=== TASK ===
Copy each line of the data below, character for character.

++++ DATA EXCERPTS ++++

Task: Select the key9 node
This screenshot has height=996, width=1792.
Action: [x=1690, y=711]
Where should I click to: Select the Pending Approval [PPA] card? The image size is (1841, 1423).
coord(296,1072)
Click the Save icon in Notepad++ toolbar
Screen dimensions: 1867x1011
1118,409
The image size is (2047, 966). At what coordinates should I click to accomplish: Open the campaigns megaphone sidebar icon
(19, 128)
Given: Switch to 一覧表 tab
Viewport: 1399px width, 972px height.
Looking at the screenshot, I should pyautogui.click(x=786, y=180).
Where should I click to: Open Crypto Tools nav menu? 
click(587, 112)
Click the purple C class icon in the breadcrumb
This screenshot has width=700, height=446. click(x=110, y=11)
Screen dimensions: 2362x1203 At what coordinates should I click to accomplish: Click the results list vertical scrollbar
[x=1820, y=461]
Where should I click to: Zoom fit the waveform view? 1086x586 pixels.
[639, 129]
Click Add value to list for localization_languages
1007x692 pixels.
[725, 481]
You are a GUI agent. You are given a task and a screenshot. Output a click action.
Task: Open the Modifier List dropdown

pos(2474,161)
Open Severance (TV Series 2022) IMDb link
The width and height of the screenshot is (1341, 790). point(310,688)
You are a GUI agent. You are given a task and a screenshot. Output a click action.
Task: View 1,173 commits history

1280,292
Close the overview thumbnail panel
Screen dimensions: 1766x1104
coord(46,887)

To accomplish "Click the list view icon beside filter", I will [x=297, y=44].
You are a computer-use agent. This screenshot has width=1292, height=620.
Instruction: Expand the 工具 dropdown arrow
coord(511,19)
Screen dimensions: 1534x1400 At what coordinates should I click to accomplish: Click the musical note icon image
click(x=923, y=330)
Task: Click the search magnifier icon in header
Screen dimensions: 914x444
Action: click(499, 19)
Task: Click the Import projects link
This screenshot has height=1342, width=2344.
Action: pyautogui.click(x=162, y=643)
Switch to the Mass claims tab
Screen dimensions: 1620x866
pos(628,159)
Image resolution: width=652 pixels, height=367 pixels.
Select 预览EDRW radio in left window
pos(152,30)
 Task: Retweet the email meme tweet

++++

=== EXERCISE RESULT ===
Task: Select the key9 node
This screenshot has height=996, width=1792.
Action: [x=1690, y=711]
Where should I click to: Select the Pending Approval [PPA] card? The image size is (1841, 1423).
coord(296,1072)
Click the Save icon in Notepad++ toolbar
Screen dimensions: 1867x1011
1118,409
The image size is (2047, 966). At what coordinates should I click to accomplish: Open the campaigns megaphone sidebar icon
(19, 128)
Given: Switch to 一覧表 tab
Viewport: 1399px width, 972px height.
Looking at the screenshot, I should pyautogui.click(x=786, y=180).
Where should I click to: Open Crypto Tools nav menu? 
click(587, 112)
Click the purple C class icon in the breadcrumb
This screenshot has width=700, height=446. click(x=110, y=11)
Screen dimensions: 2362x1203 At what coordinates should I click to accomplish: Click the results list vertical scrollbar
[x=1820, y=461]
Where should I click to: Zoom fit the waveform view? 1086x586 pixels.
[639, 129]
Click Add value to list for localization_languages
1007x692 pixels.
[725, 481]
You are a GUI agent. You are given a task and a screenshot. Output a click action.
Task: Open the Modifier List dropdown

pos(2474,161)
Open Severance (TV Series 2022) IMDb link
The width and height of the screenshot is (1341, 790). point(310,688)
You are a GUI agent. You are given a task and a screenshot. Output a click action.
Task: View 1,173 commits history

1280,292
Close the overview thumbnail panel
Screen dimensions: 1766x1104
coord(46,887)

To accomplish "Click the list view icon beside filter", I will [x=297, y=44].
You are a computer-use agent. This screenshot has width=1292, height=620.
Instruction: Expand the 工具 dropdown arrow
coord(511,19)
Screen dimensions: 1534x1400 At what coordinates should I click to accomplish: Click the musical note icon image
click(x=923, y=330)
Task: Click the search magnifier icon in header
Screen dimensions: 914x444
Action: click(499, 19)
Task: Click the Import projects link
This screenshot has height=1342, width=2344.
Action: pyautogui.click(x=162, y=643)
Switch to the Mass claims tab
Screen dimensions: 1620x866
pos(628,159)
Image resolution: width=652 pixels, height=367 pixels.
Select 预览EDRW radio in left window
pos(152,30)
 Task: Retweet the email meme tweet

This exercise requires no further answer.